You do this by exchanging your JWT for a Dynamic session. Dynamic verifies your token, creates (or matches) a user record, and returns its standard sign-in artifacts (JWT and user object).

<Note>It is recommended to issue a Dynamic specific JWT token from your auth provider, separate from your applications normal access token that can not be used to access resources on your server.</Note>

## Architecture / Flow

### How authentication is performed (Client / end-user ↔ Dynamic)

With Bring Your Own Auth, your authentication system handles the initial login. The Dynamic SDK then exchanges your JWT for a Dynamic-issued session.

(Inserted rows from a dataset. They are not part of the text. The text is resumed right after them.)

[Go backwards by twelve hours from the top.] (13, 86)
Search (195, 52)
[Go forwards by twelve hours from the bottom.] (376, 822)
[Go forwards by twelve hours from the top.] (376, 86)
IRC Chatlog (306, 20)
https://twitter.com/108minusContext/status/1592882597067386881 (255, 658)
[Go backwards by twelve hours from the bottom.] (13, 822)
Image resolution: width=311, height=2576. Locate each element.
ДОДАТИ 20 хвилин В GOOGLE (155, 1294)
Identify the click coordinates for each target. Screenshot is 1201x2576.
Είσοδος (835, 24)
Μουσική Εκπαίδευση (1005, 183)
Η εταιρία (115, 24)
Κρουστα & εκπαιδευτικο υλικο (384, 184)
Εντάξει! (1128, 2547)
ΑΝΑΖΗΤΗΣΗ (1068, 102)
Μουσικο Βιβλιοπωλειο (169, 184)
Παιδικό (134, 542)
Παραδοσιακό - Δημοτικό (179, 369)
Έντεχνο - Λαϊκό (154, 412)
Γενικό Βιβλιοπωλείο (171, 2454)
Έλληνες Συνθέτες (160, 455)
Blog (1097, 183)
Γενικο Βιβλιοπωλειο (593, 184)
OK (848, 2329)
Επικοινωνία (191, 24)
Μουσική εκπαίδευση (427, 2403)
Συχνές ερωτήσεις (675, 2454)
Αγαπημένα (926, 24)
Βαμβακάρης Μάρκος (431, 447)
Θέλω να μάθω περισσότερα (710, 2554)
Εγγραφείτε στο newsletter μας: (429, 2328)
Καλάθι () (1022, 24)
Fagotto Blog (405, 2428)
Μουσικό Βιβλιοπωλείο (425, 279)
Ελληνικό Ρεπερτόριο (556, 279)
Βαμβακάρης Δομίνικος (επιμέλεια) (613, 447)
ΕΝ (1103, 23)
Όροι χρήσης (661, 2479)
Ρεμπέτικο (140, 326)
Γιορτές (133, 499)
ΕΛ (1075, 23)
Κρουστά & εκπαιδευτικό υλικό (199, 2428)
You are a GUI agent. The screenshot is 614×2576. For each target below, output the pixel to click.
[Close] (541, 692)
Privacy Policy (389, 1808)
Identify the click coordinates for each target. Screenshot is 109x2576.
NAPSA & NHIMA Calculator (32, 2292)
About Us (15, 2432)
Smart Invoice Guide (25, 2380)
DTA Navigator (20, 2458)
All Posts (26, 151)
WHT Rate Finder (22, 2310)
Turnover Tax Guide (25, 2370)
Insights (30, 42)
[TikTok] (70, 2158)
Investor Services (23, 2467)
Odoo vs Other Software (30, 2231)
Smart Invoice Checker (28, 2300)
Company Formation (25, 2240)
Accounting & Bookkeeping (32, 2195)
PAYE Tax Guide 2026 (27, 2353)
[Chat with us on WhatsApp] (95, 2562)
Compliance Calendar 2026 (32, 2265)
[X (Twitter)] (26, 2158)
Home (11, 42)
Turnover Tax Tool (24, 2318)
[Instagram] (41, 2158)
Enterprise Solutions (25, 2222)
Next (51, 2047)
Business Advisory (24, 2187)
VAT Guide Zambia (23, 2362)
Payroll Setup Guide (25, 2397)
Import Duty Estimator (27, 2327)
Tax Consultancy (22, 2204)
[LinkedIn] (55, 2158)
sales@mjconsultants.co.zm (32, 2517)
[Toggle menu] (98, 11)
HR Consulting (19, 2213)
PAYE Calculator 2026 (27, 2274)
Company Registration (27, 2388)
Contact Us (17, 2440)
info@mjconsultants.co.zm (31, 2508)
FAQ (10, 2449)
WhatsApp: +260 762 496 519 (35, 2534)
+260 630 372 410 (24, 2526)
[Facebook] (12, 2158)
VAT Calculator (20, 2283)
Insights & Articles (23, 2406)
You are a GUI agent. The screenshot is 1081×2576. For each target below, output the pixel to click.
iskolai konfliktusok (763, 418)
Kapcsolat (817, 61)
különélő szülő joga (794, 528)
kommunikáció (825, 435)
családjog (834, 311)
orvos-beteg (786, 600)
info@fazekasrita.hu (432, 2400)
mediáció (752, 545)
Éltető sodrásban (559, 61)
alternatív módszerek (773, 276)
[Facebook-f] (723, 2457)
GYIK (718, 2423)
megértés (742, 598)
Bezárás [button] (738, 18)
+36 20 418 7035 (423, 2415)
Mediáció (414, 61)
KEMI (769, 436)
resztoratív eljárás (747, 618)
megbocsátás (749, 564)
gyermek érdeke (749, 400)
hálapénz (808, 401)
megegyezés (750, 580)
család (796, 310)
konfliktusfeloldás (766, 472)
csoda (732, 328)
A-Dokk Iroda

```mermaid theme={"system"}
sequenceDiagram
    participant User as End User
    participant App as Your App
    participant Auth as Your Auth Provider
    participant SDK as Dynamic SDK
    participant Dynamic as Dynamic Backend

    User->>App: Signs in with your auth flow
    App->>Auth: Authenticates user
    Auth->>App: Returns your JWT
    App->>SDK: Passes your JWT to Dynamic SDK
    SDK->>Dynamic: Sends your JWT for verification
    Dynamic->>Dynamic: Fetches public key from your JWKS endpoint
    Dynamic->>Dynamic: Verifies JWT signature, iss, sub, exp
    Dynamic->>SDK: Returns Dynamic JWT + user object
    SDK->>SDK: Stores Dynamic JWT, establishes session
```

At a high level:

1. Your auth system authenticates the user and issues a JWT.
2. Your app passes that JWT to the Dynamic SDK.
3. Dynamic verifies the authenticity of the JWT by fetching the public key from a JWKS endpoint you provide and verifying the JWT signature.
4. Dynamic validates the `iss` (issuer) claim matches your configured value, requires `sub` (subject/user ID) and `exp` (expiration), and rejects the JWT if any check fails.
5. Once verified, Dynamic creates a verified credential of type `externalAuth` with `externalUserId` set to the JWT's `sub`.
6. Dynamic issues its own JWT and session. The SDK stores it and the user is authenticated in Dynamic.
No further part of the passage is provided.